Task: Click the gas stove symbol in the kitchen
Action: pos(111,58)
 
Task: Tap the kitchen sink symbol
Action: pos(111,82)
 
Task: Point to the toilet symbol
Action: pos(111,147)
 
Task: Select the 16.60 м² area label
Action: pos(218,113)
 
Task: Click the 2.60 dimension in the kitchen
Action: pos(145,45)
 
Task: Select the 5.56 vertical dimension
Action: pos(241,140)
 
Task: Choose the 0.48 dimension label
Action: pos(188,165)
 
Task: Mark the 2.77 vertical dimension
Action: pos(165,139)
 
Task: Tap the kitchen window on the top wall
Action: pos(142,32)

==

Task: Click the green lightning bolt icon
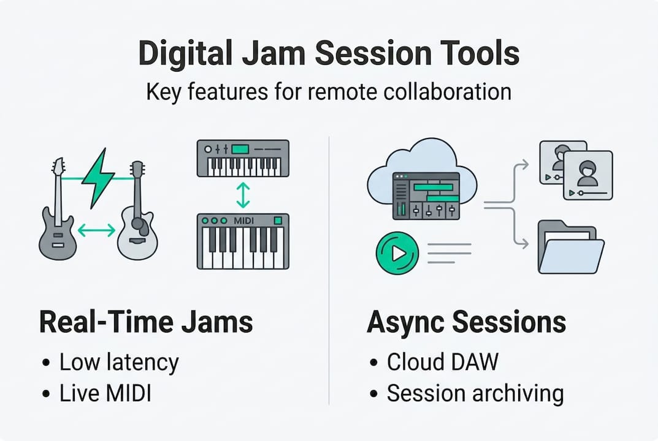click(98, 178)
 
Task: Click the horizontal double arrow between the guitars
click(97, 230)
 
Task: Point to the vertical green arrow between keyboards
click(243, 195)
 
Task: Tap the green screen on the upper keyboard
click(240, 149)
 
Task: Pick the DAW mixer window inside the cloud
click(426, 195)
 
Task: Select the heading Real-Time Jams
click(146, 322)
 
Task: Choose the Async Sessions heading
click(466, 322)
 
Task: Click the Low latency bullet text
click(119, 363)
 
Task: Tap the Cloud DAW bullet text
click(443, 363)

# What is asked
Count the lines in the entries above that contain the word "window", and reply with only the number.

# Problem solution
2